RBI Gives Yes Bank’s Rana Kapoor Only Four More Months As MD And CEO

Rana Kapoor to step down after Jan 31, 2019.

Rana Kapoor, chief executive officer and managing director of Yes Bank. (Photographer: Dhiraj Singh/Bloomberg)
Rana Kapoor, chief executive officer and managing director of Yes Bank. (Photographer: Dhiraj Singh/Bloomberg)

Private sector lender Yes Bank Ltd. has disclosed that its chief executive and managing director Rana Kapoor has been asked to step down after a term extension up to Jan. 31, 2019, as per a letter received from the Reserve Bank of India.

The bank in a statement to the stock exchanges said its board is meeting on Sep. 25 to decide on the future course of action.

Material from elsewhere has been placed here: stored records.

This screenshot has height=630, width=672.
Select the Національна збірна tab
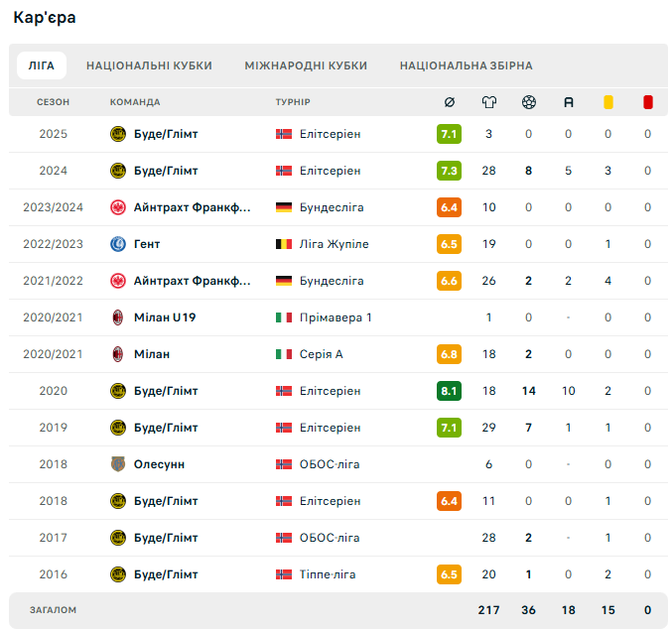tap(467, 65)
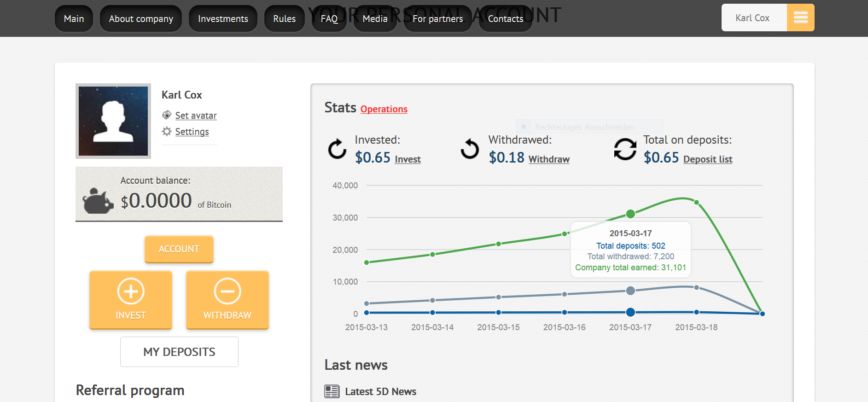Click the Latest 5D News newspaper icon
Image resolution: width=868 pixels, height=402 pixels.
coord(332,391)
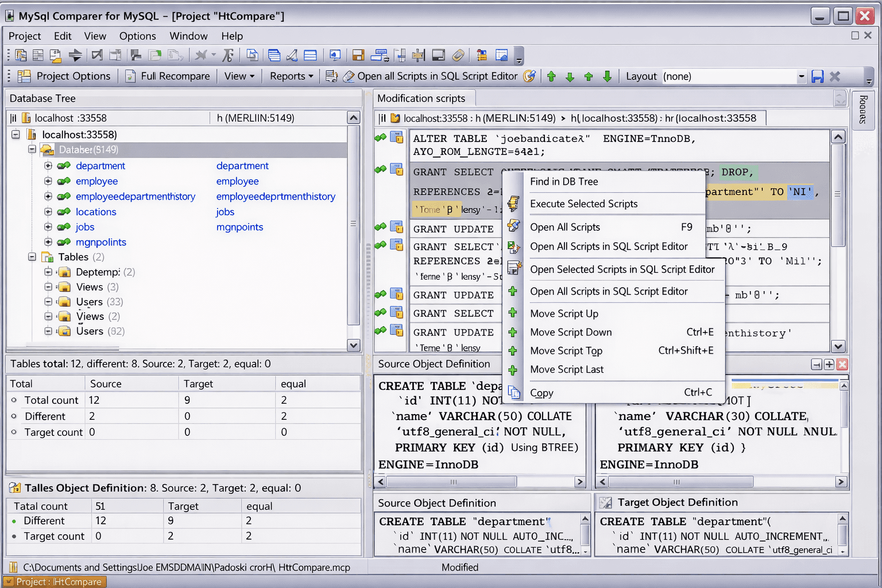Click the Copy icon in the context menu
Image resolution: width=882 pixels, height=588 pixels.
pos(514,392)
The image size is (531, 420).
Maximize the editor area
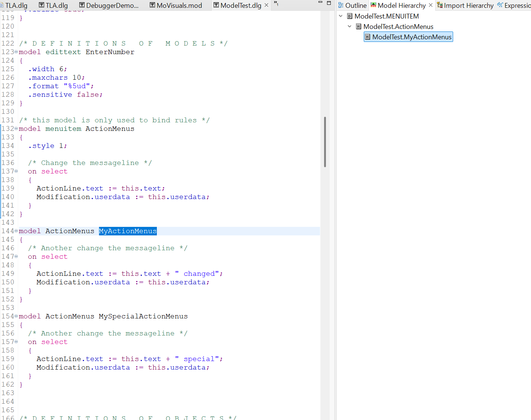[x=329, y=3]
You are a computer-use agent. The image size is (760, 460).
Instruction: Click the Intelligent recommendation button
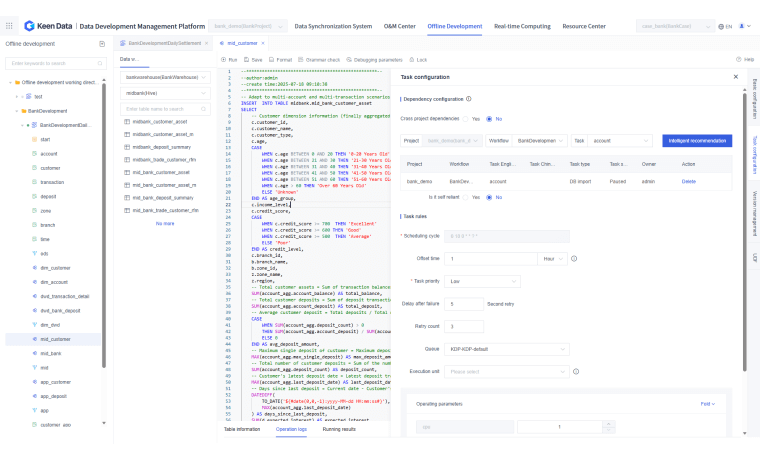pos(697,141)
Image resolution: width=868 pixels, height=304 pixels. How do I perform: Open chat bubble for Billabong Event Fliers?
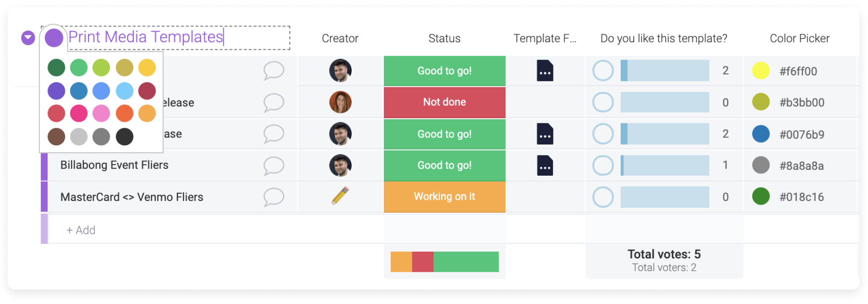pyautogui.click(x=274, y=166)
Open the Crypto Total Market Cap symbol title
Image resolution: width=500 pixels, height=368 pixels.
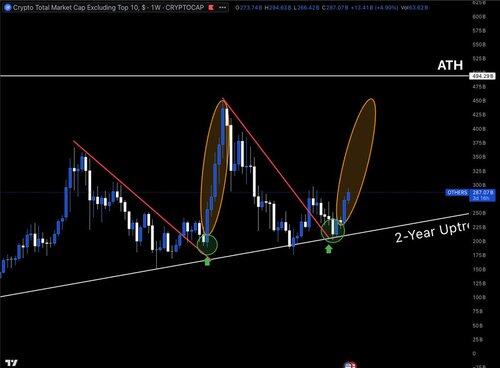pos(108,7)
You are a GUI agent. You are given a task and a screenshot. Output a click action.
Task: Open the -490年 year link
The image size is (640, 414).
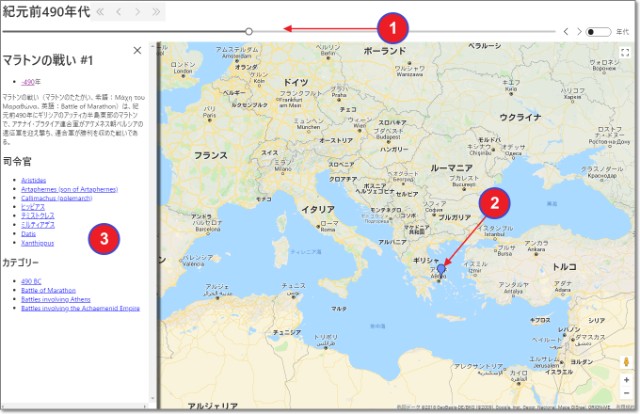click(x=31, y=82)
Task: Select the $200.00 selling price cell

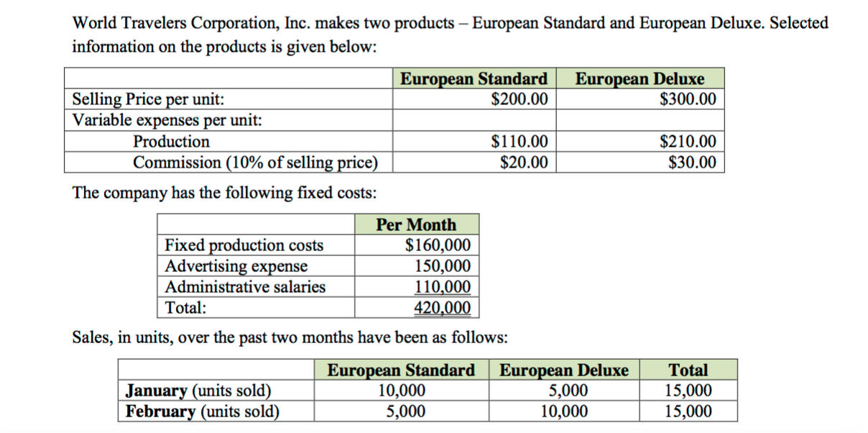Action: tap(519, 99)
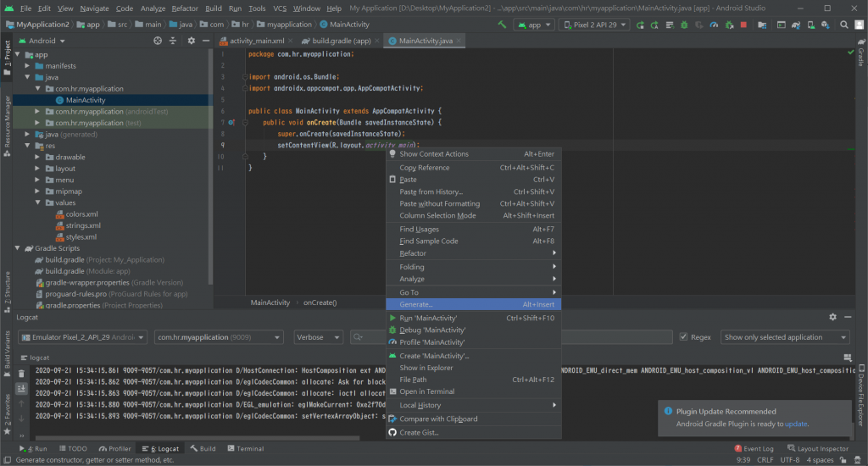Expand the manifests folder in project tree

point(28,66)

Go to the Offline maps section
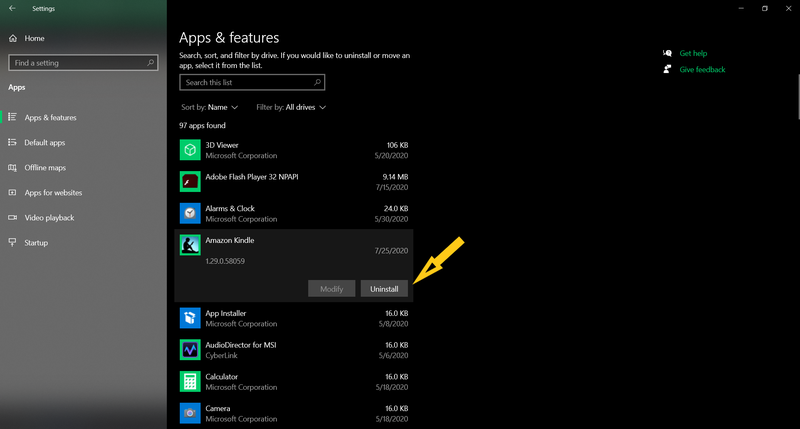pos(45,168)
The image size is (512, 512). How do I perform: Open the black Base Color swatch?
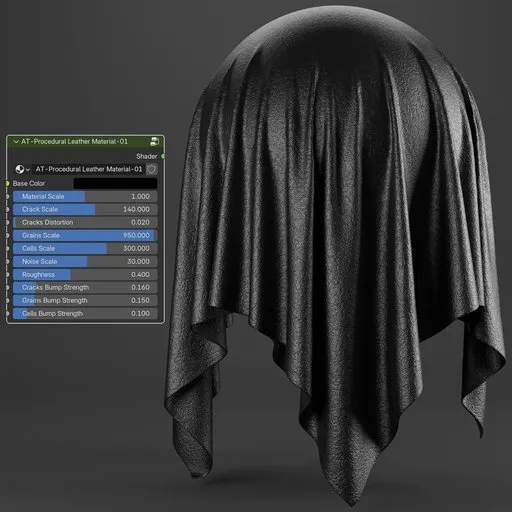click(x=115, y=183)
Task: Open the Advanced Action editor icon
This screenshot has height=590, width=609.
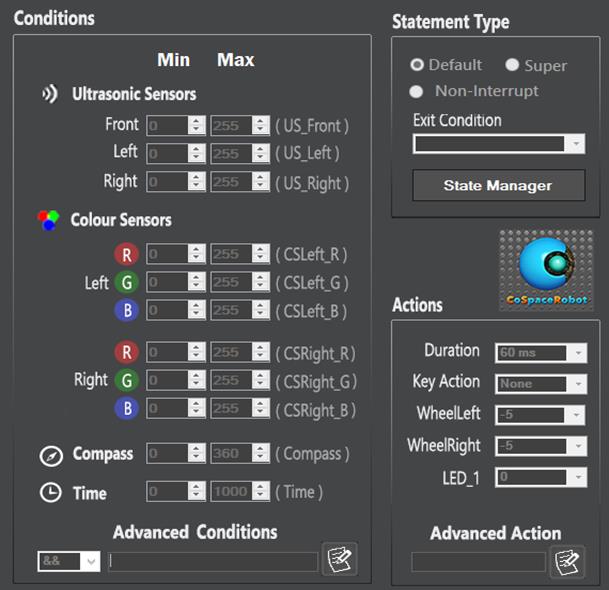Action: [x=567, y=561]
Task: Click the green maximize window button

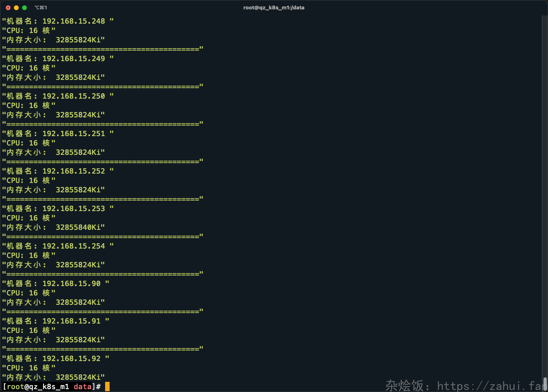Action: [24, 8]
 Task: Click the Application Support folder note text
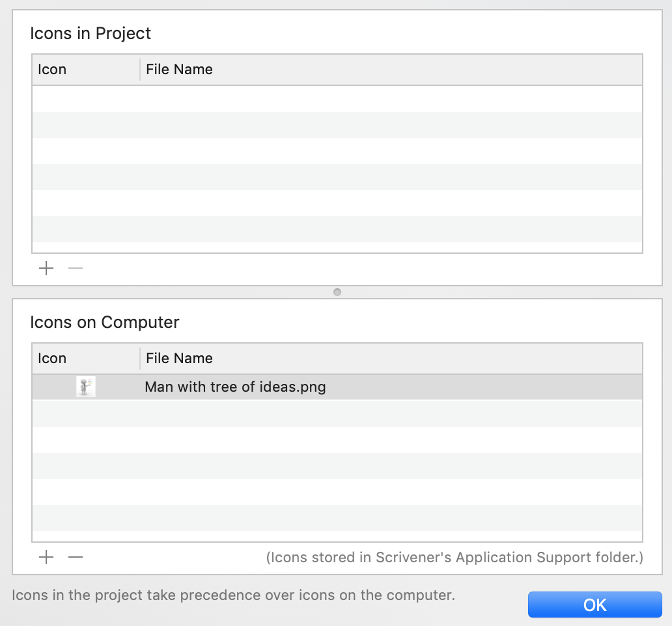click(455, 558)
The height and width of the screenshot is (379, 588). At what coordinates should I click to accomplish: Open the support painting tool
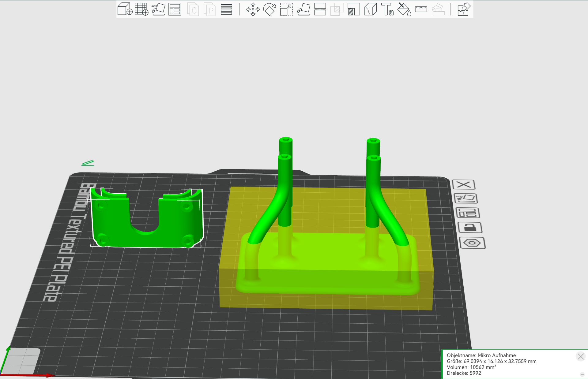(x=354, y=9)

Reserve Bank of India has vide letter dated September 17, 2018 received today, intimated that Rana Kapoor may continue as the MD & CEO till 31 January 2019, and the Board of Directors of the Bank are scheduled to meet on September 25, 2018 to decide on the future course of action.  
Yes Bank Statement (Full Text)

The disclosure follows an August 30 communication in which the bank had said the RBI has allowed Kapoor to continue as the bank’s CEO until ‘further notice’. Kapoor’s current term ended in September. In June, the bank had approved another three year term but required RBI’s approval for the same. The regulator has now given Kapoor a limited term extension.

While Yes Bank has seen rapid growth over the last decade, Kapoor’s leadership came into question after the regulator pointed out discrepancies in the way the bank reported its bad loan numbers. This led to two consecutive years of higher bad loan ratios reported because of the RBI’s intervention.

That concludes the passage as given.